Kaum enden wollende 245 km rumänischer Schwarzmeerküste locken mit Sonne und herrlich feinkörnigen, flach abfallenden Sandstränden wie aus dem Bilderbuch. Ganz nach den Wünschen junger Familien mit rundum guter Verpflegung und dauerhaft günstigen Preisen.

Die Schwarzmeer Badeküste schließt sich unmittelbar südlich an das Delta an, wo die Badeorte wie Perlen auf der Kette aufgereiht sind. Von Portiza über das mondäne Mamaia, zur Hafenstadt Constanta, weiter über Eforie Nord und Eforie Süd zu den Orten Tuzla, Costinesti für die Jugend, 23. August, Olimp, Neptun, Jupiter, Venus, Saturn nach Mangalia und weiter über 2. Mai nach Vama Veche, das sich vor den Neureichen retten will.

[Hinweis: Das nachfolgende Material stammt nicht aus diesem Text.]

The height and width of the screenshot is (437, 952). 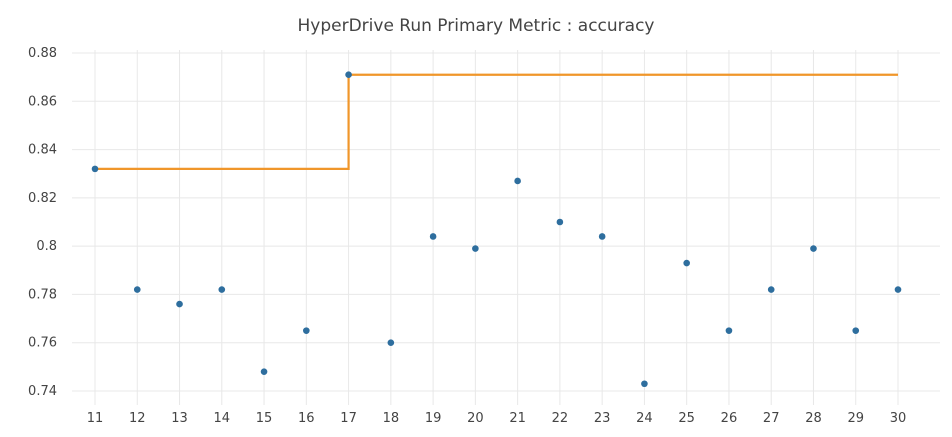 What do you see at coordinates (46, 246) in the screenshot?
I see `y-tick-label: 0.8` at bounding box center [46, 246]. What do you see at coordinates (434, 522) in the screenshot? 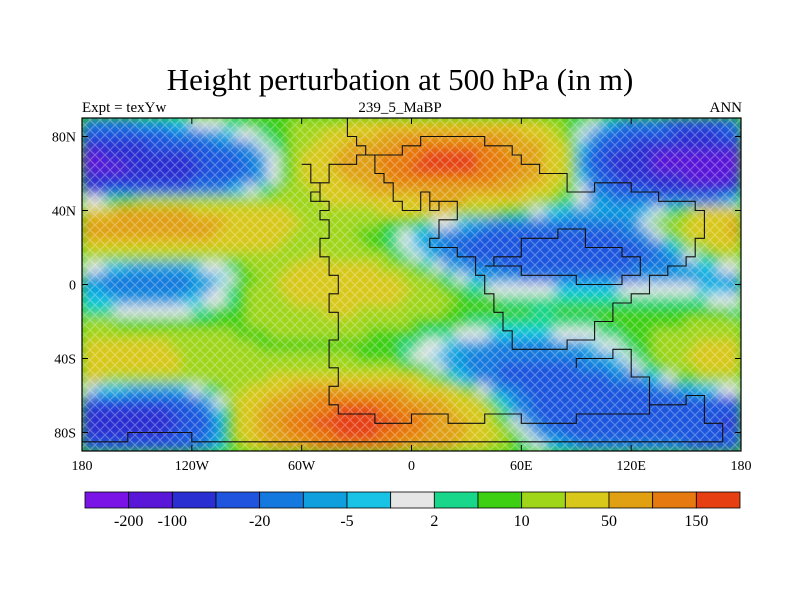
I see `colorbar-label: 2` at bounding box center [434, 522].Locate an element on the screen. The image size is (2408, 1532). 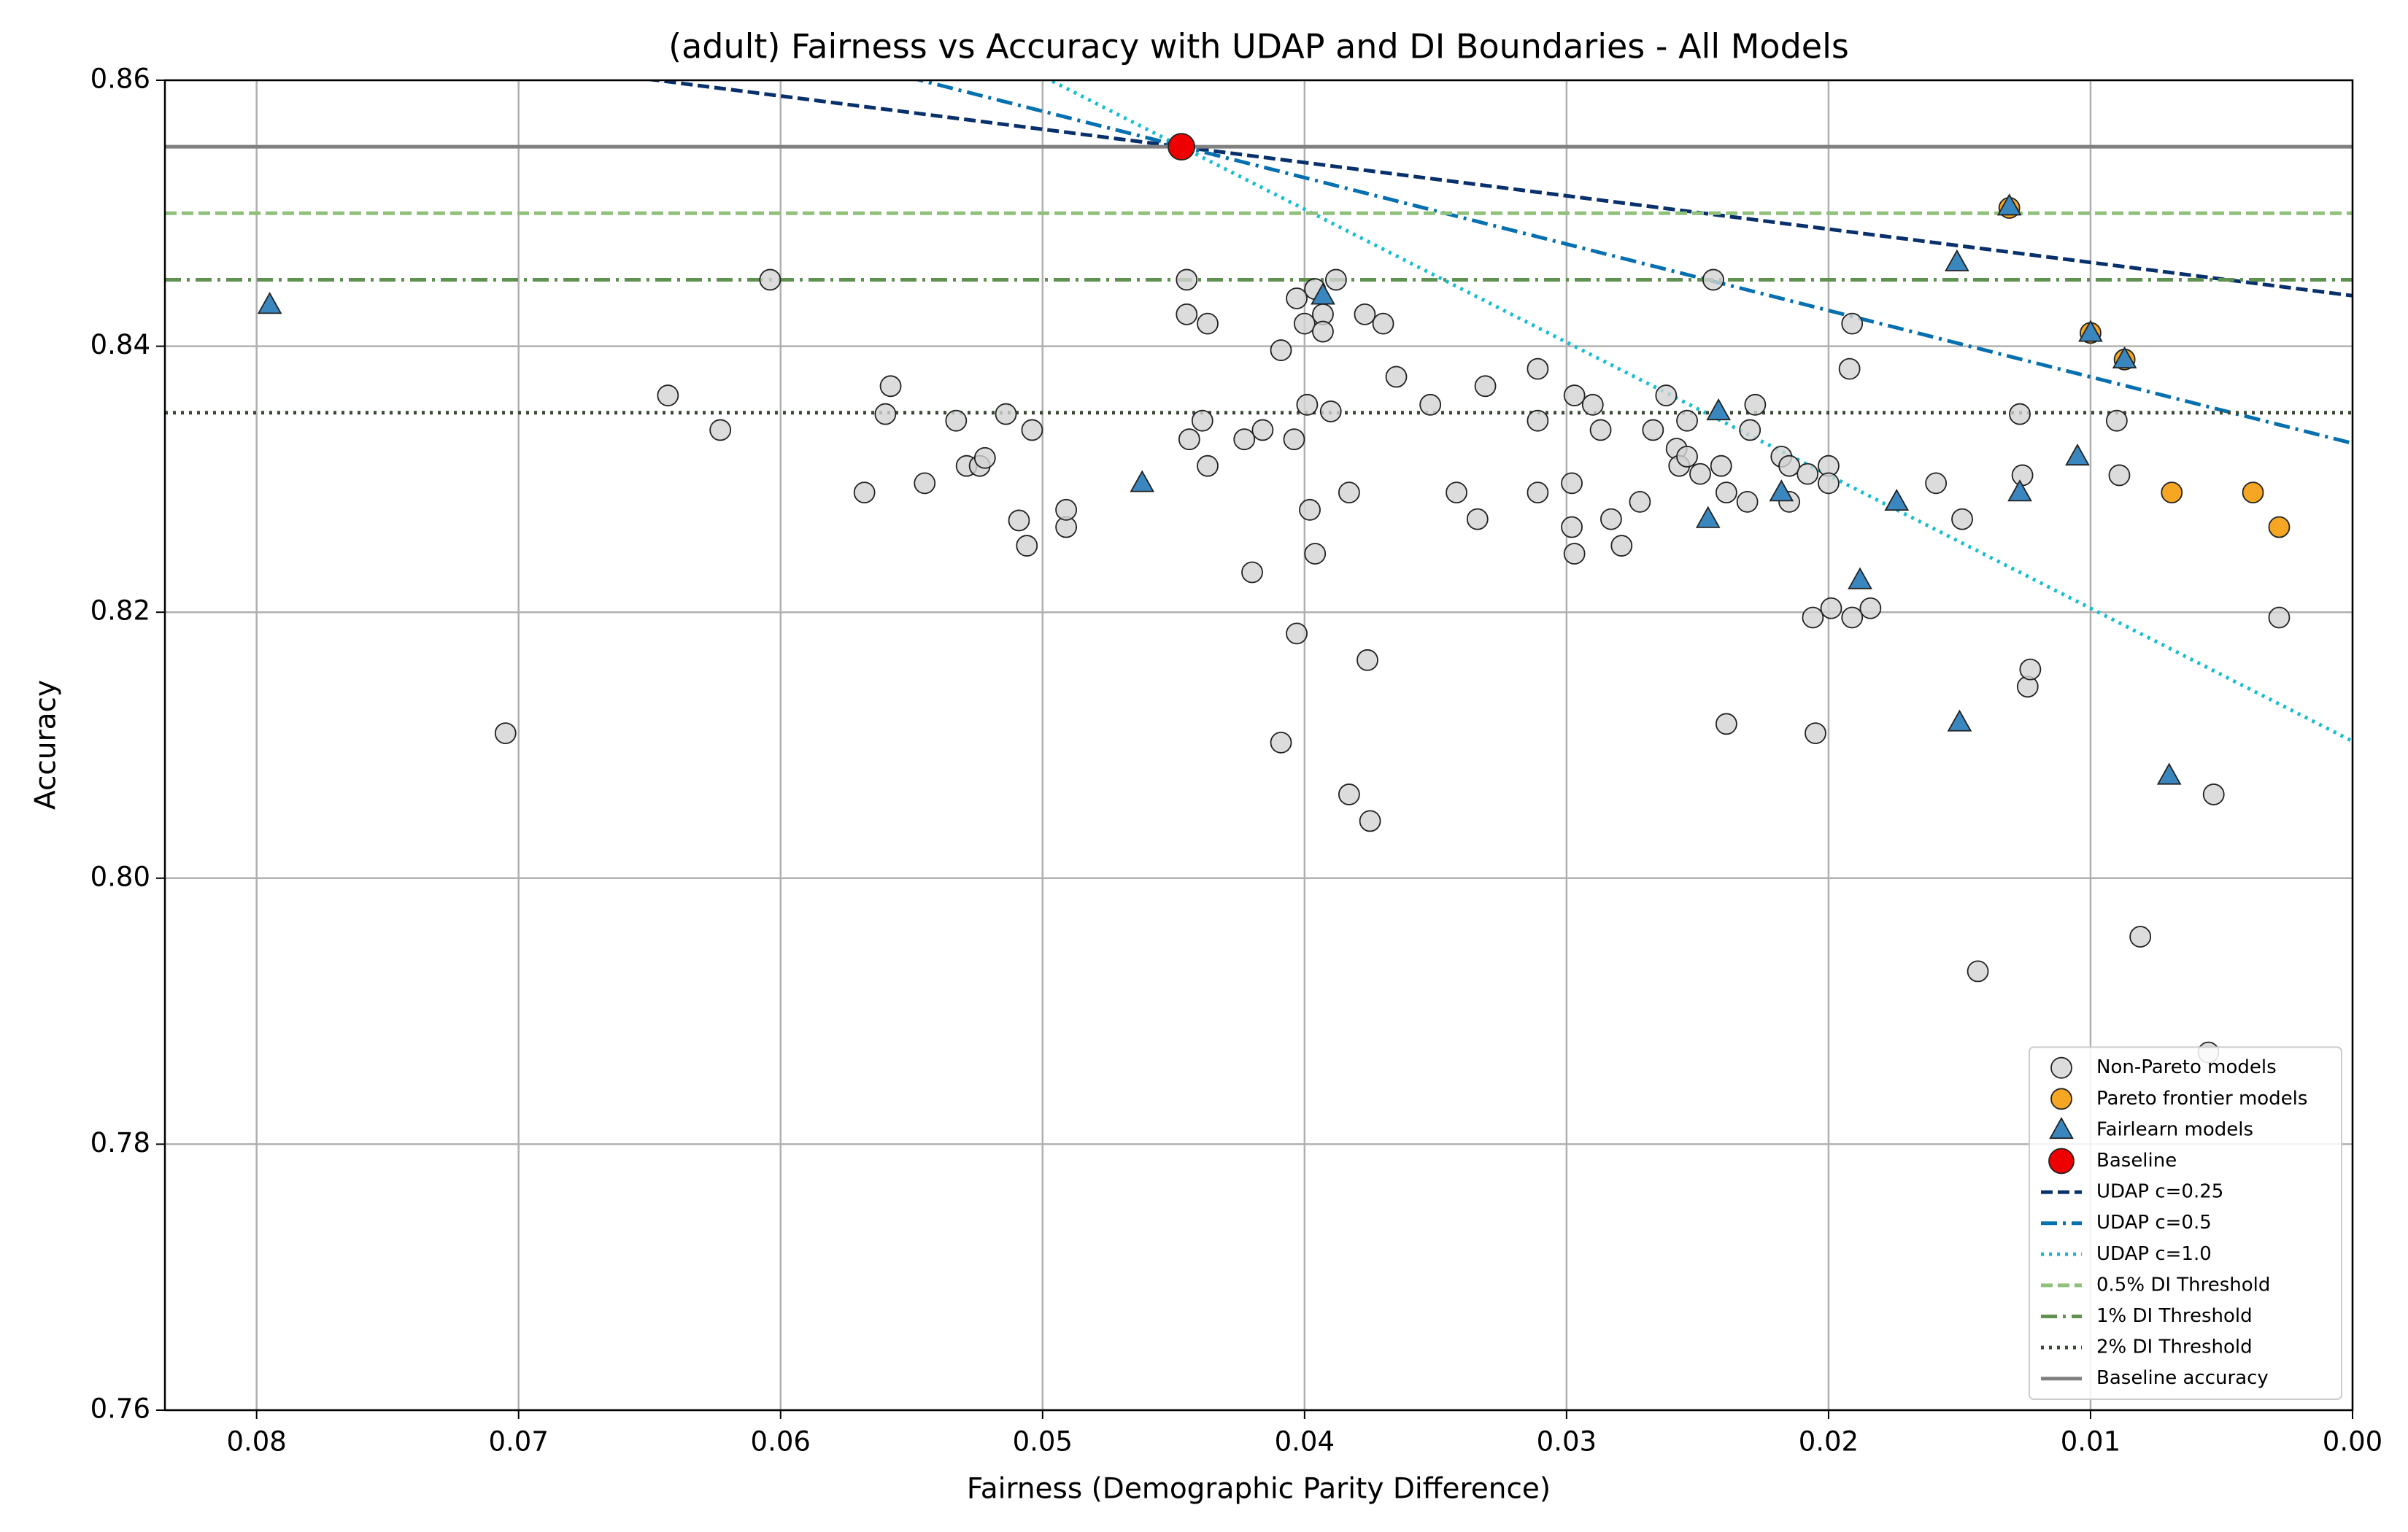
legend-label: UDAP c=0.25 is located at coordinates (2160, 1192).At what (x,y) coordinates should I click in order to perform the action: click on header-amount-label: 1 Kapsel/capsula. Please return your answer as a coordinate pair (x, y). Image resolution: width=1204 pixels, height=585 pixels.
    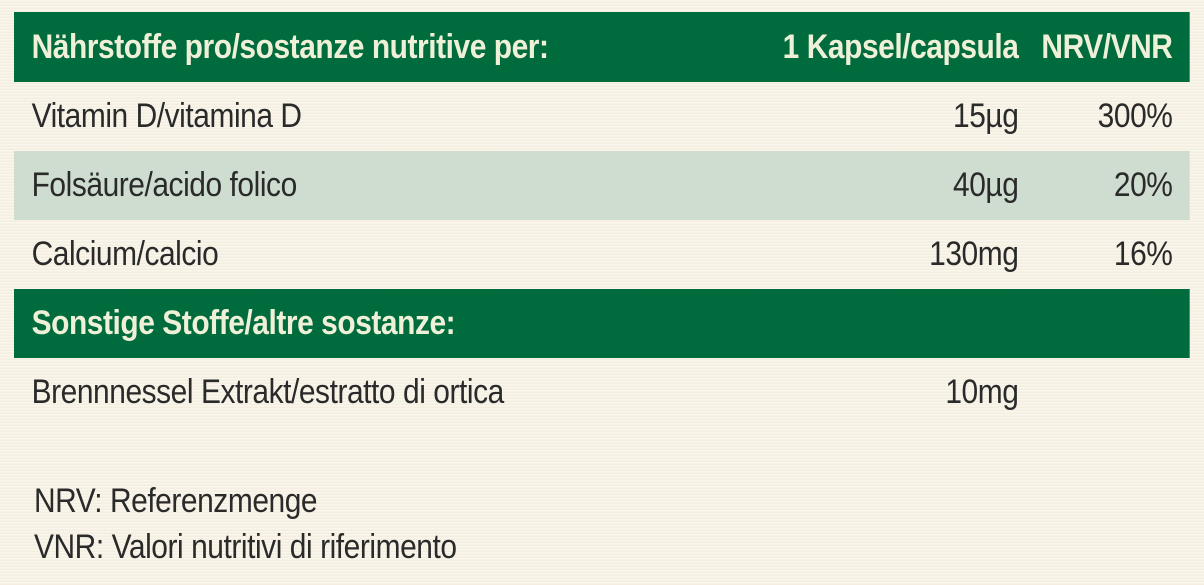
    Looking at the image, I should click on (900, 46).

Parallel zur Schwarzmeer-Küste erstreckt sich die Dobrudscha, wo die Griechen schon im 6. Jh. v. Chr. siedelten. Ihnen folgten Daker und Römer. Ganz im Norden der Dobrudscha liegen die Muntii Macin (Macin-Massiv), das älteste Gebirge der Welt, das inzwischen auf knapp 500 m herunter verwittert ist. Und weiter im Südwesten bei Ion Corvin die Einsiedelei des Apostels Andreas, der die Dobrudscha zu einem der ersten christianisierten Gebiete Europas missionierte.